January 30, 2014

The Sins of the World

I wonder if we sometimes hear a phrase so often that it loses its impact. Our preachers will talk in terms of Jesus taking upon Himself the sins of the world, but I’m not sure that I personalize that thought to be “my sins.”  Martin Luther (1520) wrote that when we accept Jesus, as a bride is united to the bridegroom, Christ and the soul become one and have everything in common. “This means what Christ possesses belongs to the believing soul; and what the soul possesses belongs to Christ. Thus Christ possesses all good things and holiness; these now belong to the soul. The soul possesses lots of vices and sin, these now belong to Christ.” Paul’s words to the Corinthians is similar, “God made him who had no sin to be sin for us, so that in him we might become the righteousness of God. (2 Cor 5:21 NIV)

1 comment:

Steve Corey said...

Gail;

-----Actually, the groom/bride analogy made in the Bible is of the Hebrew culture. The partnership aspect Luther hangs upon it, therefore, would be less accurate than the bride, herself, belonging to the groom. But the bride’s identity is no more consumed by the groom than Christ is the trailing edge of time eating every particular of existence into the belly of some homogenous Nirvana. The reason God sacrificed His Son to save anyone who would turn was that He loves us for who we are. This doesn’t mean He loves our sins since we yet do sin. It means our sins are no longer who we are because they are not who we want to be. God has graciously granted us our desires to be free of sin, and now, in Christ Jesus, that’s who we are - free. So, even though we yet sin, we no longer have sin because we don‘t want it and so through Christ don't have it. Christ died because of our sin; we died to it. Neither of us has it.
-----I am as much my spirit as I am my body. The body is so overwhelmingly present in our consciousness that this realization drowns in its mental noises. The body is a thing of place and time. It can no more be in two places at once than two things can be in its place at once. Then, if everything else from one boundary of physical existence to the other completely stood still - no motion whatsoever, not even the vibration of one atom or the spin of one electron - time would have no meaning, and place would be everything. In a very real sense, time is a measure of motion as things exchange places. A day is one turn of the earth upon it’s axis. A year is one billion one hundred fifty seven million miles traveled around the Sun. Of course, don’t think our trek around the Sun measures time; it makes it.
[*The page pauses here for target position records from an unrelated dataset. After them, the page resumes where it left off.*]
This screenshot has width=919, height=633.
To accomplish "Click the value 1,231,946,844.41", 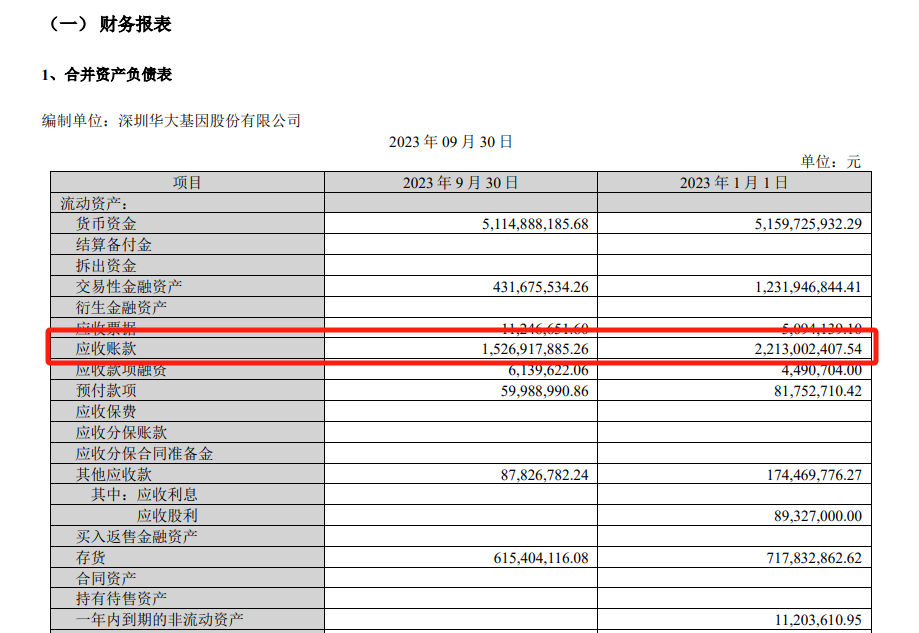I will [x=797, y=287].
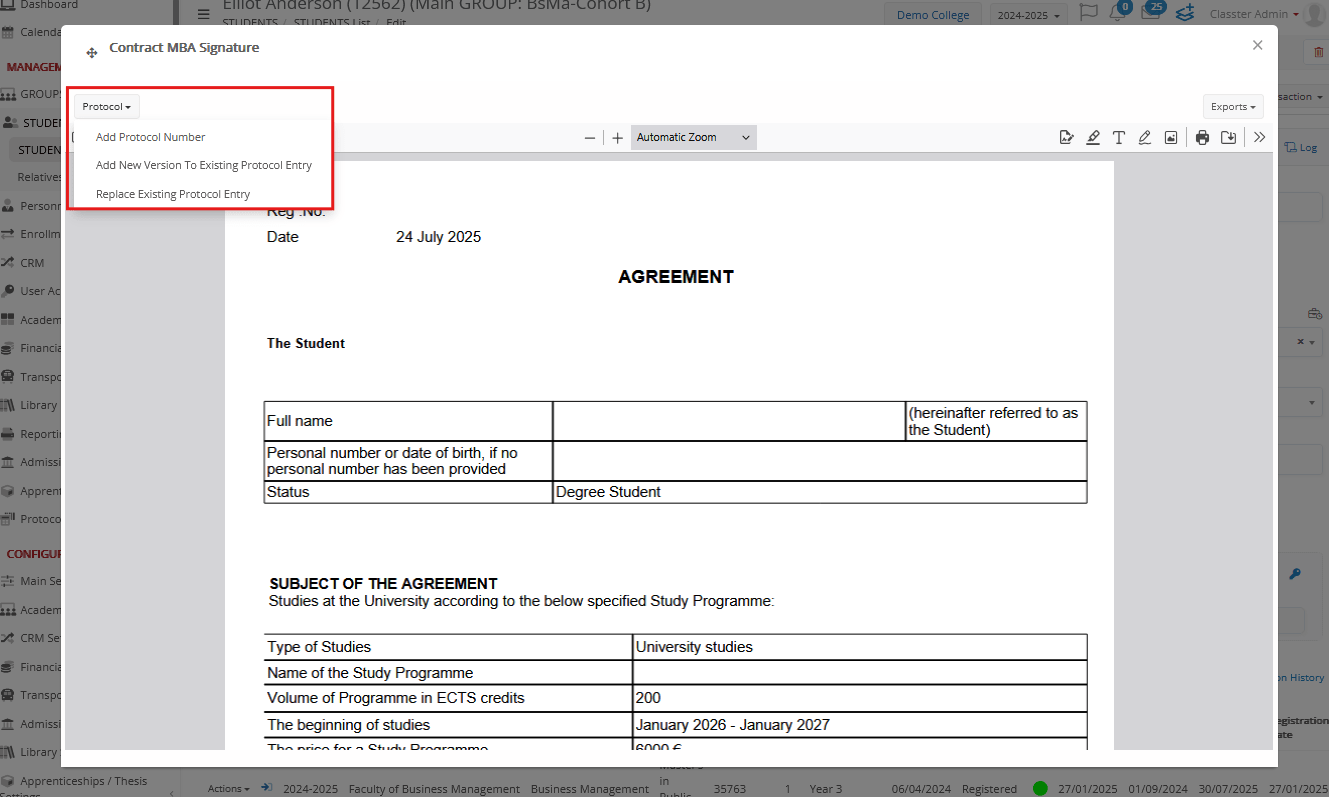Choose Add Protocol Number

pos(150,137)
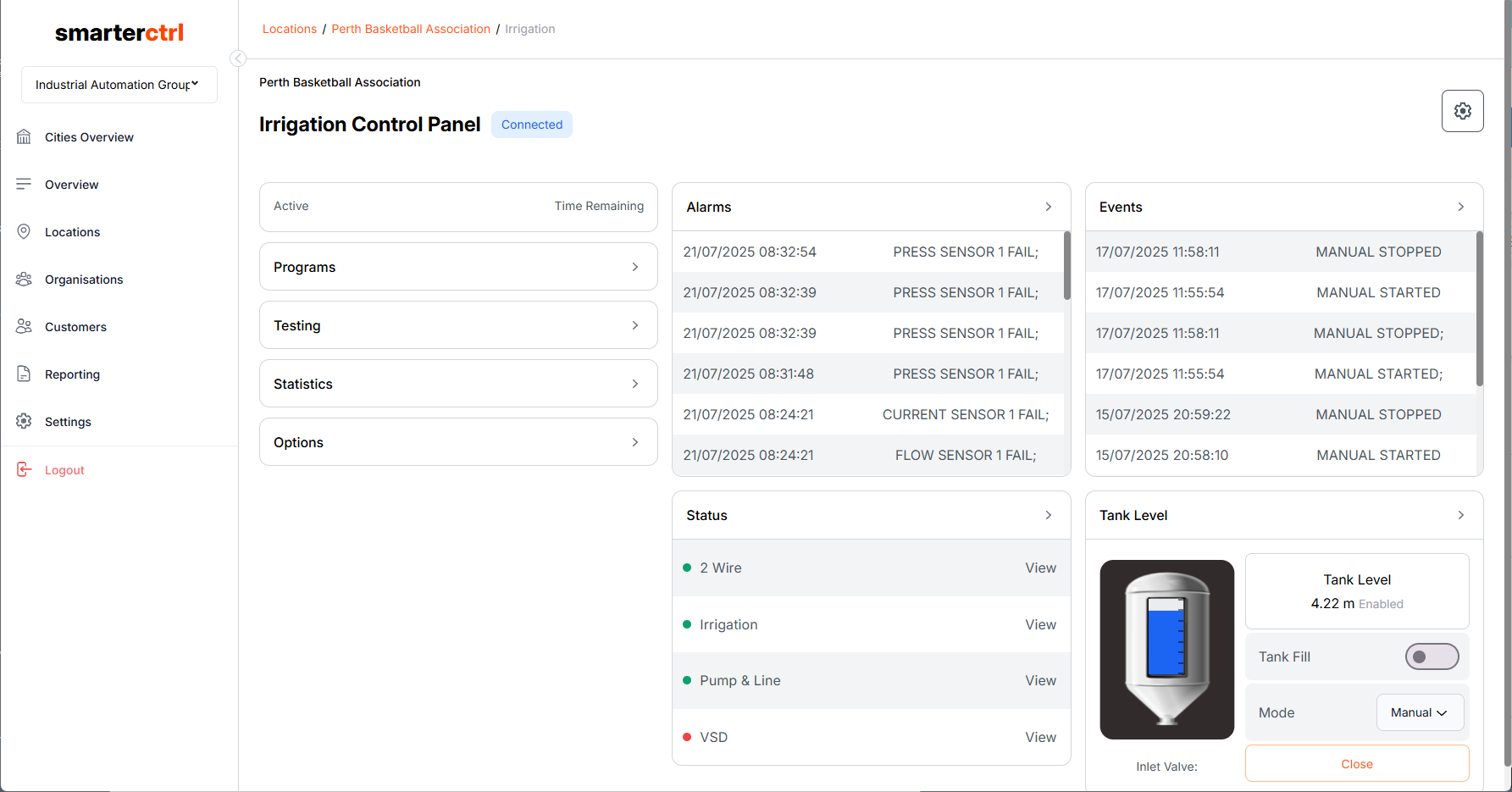Open Cities Overview building icon in sidebar
Screen dimensions: 1512x792
24,137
We just use it to co-ordinate our memories, currently happening events, and expected events with everything else.
-----The body exists seemingly now, and now registers upon our minds as the momentarily unique shape everything just was. But really, now is as much the moment when God created the physical universe as it is the moment when it all flees from the presence of Him who sits upon the Great White Throne. Everything's motions just have not yet progressed to there, where He awaits. In the physical realm now is every erg of energy squeezed into some matter or the rest of it acting upon that matter, while in the spiritual world it is simultaneously the exact shape of everything at any and all moments as marked by the slightest motion, as well as every thought and emotion of every mind expressed in every mental way beyond and including those which move the body into actions. The spirit is all at once everything the soul has been or will be, including the sequential sense of its movements as they were expressed through the body into the physical world.
-----I believe that while we are saved in Christ our sin still makes its mark upon the physical existence, which will eventually flee from God. But our sins by God‘s will are no mark upon or aspect of our spirits. We have a dead man of the body for expressing our sins. He physically dies of them. We have a living man who does not (our spirits,) for it has separated from the essence of our physical being to be combined with the essence of God’s Spirit. Thus, we died with Christ to be reborn in Him. And our bodies express some of that reborn stuff, too.
-----Jesus’ moment on the cross was just an instant in time. It’s meaning is marked in the spiritual world. Every spirit of those calling upon Christ is drained of every trace of anything not matching God’s will, all of it having drained into that moment and place of Christ on the cross and left there. The physical realm is a trash can of which the open lid is the cross. Christ and we through Him merely gave all our sins the slip and left them there from where we escaped.